Dez

29

2009

Tierheime – bald werden wieder zahlreiche Katzen und Hunde, die als Haustier verschenkt wurden, im Tierheim abgegeben

Abgelegt in Tiere

Viele Familien haben sicher in diesem Jahr wieder ein Haustier als Geschenk für die Kinder gewählt. Klar, die Kinder wünschen sich sehnlichst süße Tiere, mit denen sie spielen können – doch Tiere und Haustiere sind keine Spielzeuge. In den ersten Wochen nach dem Weihnachtsfest macht meist alles noch Spaß mit dem süßen Hund als Haustier oder mit der Katze. Doch sobald sich die Kinder nicht mehr komplett um die Haustiere kümmern wollen, da andere Interessen wieder überwiegen, haben die Eltern häufig keine andere Wahl, als die Hunde, Katzen, Hamster oder ein anderes Haustier im Tierheim abzugeben.

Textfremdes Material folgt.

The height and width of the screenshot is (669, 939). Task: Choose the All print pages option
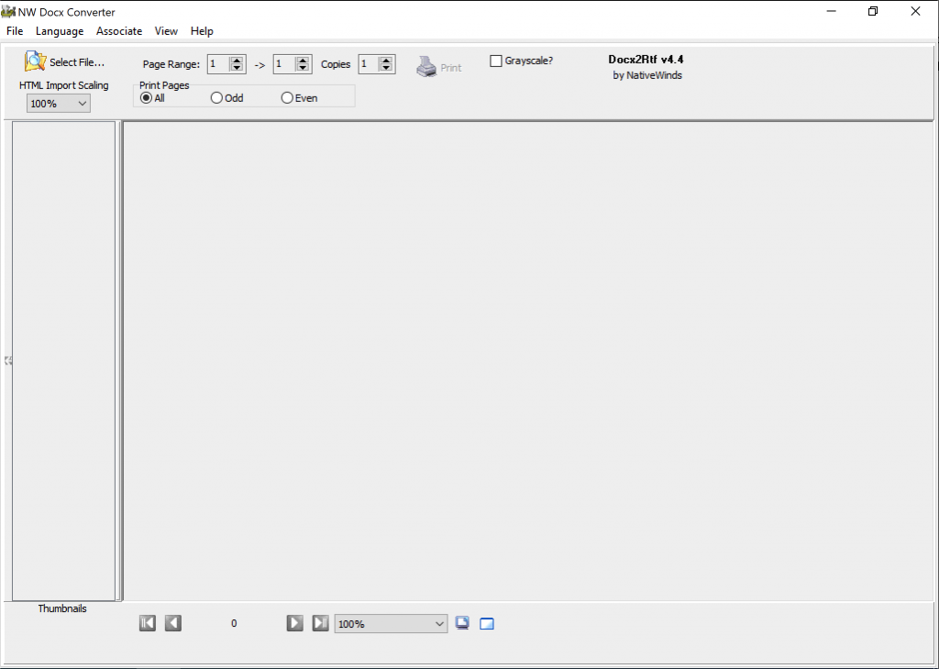tap(146, 98)
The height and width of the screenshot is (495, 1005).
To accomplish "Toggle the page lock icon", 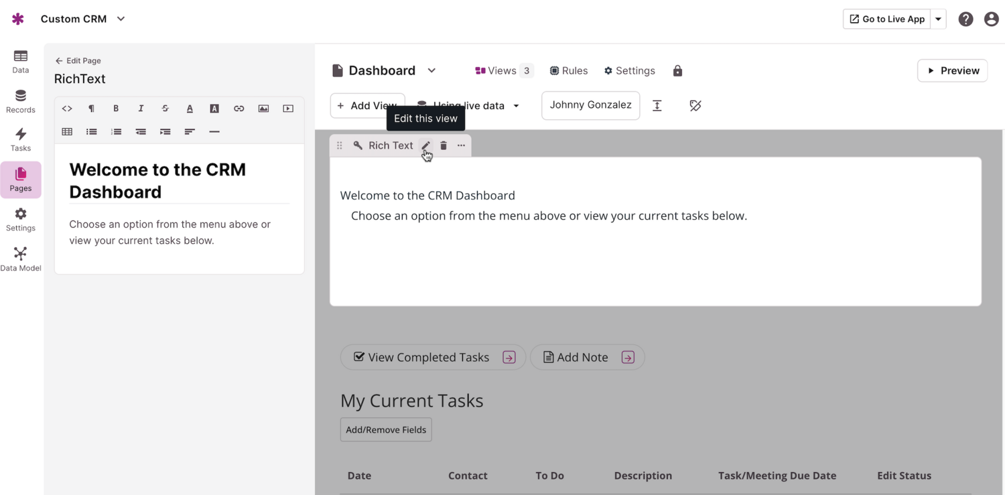I will coord(677,71).
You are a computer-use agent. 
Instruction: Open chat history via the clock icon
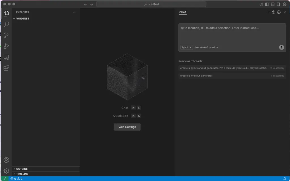click(x=273, y=12)
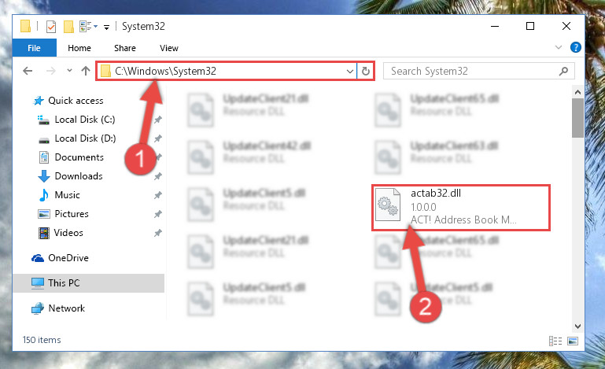Image resolution: width=605 pixels, height=369 pixels.
Task: Switch to large icons view
Action: 573,341

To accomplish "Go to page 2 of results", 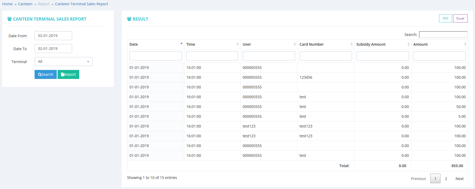I will [446, 179].
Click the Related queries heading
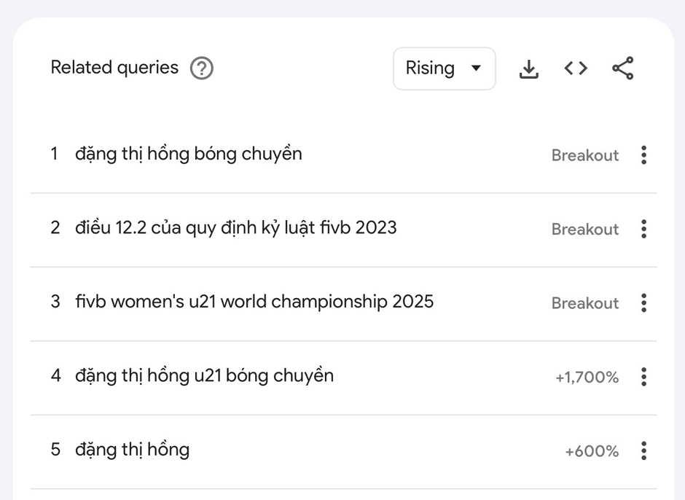 pos(114,68)
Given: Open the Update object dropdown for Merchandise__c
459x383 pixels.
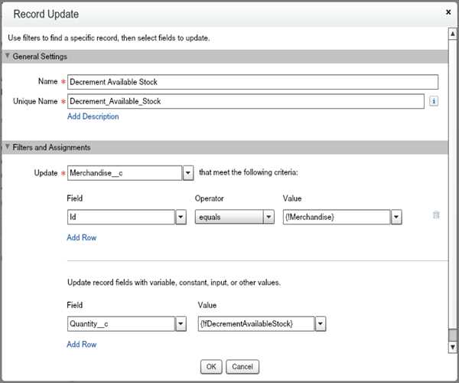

Ein Tier bedeutet nicht, dass es sich dabei um ein Spielzeug handelt, das einfach in eine Ecke abgestellt werden kann. Tiere sind Lebewesen, die sich eine Familie wünschen, die ihnen ein sicheres und geborgenes Zuhause bieten. Schlimm ist dabei, was einer Seele der Tiere in Not angetan wird – denn jedes Abschieben in ein Tierheim bedeutet für das Tier eine Trennung von einer Familie, von der sie ein behagliches Heim erwartet hatten.

Speziell der Hund ist als Haustier unwahrscheinlich eng an die Familie gebunden – für Hunde bedeutet die Familie sein Rudel, das es zu beschützen gilt. Welch große Enttäuschung wohl in einer Hunde Seele entsteht, wenn die Familie das Rudelmitglied dann plötzlich nicht mehr bei sich haben möchte. Traurige Tierschicksale können vermieden werden, wenn über alle Konsequenzen bei der Entscheidung – egal für welches Haustier – entstehen.

Wer als Haustier eine Katze wählt, hat zwar kein Tier, das zwingend auf eine Familie angewiesen ist. Katzen sind eher Einzelgänger, dennoch sind auch Katzen an ihre Familie gebunden. Für Katezn ist es ideal, wenn sie durch eine Katzenklappe ins Freie können, wann immer sie wollen. Selbstverständlich kann eine Katze auch nur im Haus gehalten werden, dann ist es aber auch notwendig, sich viel um die Katze zu kümmern und sie mit Spielen zu beschäftigen.

Selbst Mäuse, Kaninchen oder Hamster können als Haustier nicht einfach nur aus dem Käfig genommen werden, wenn das Kind mit den Tieren spielen möchte. Die Tiere brauchen Futter und der Käfig muss regelmäßig gereinigt werden. Dies kann mitunter ziemlich aufwändig sein und häufig sind Kinder es schnell leid, diese Verantwortung tatsächlich auf Dauer zu tragen.

Bleibt zu hoffen, dass es in den nächsten Wochen nicht, wie immer nach Weihnachten, zu einer Überfüllung der Tierheime kommt, da die armen Tiere einfach wieder abgeschoben werden. Wer sich alle Konsequenzen bei der Haltung der Haustiere klar gemacht hat und bereit ist, die Verantwortung für Hunde, Katzen oder weitere Haustiere zu übernehmen, sollte sich auf jeden Fall zuerst im Tierheim umsehen. Tiere, die in Not sind und in einem Tierheim leben müssen, sind überaus dankbar – die Entscheidung, Haustiere aus dem Tierheim zu holen, ist sicher besser, als Tiere zu kaufen.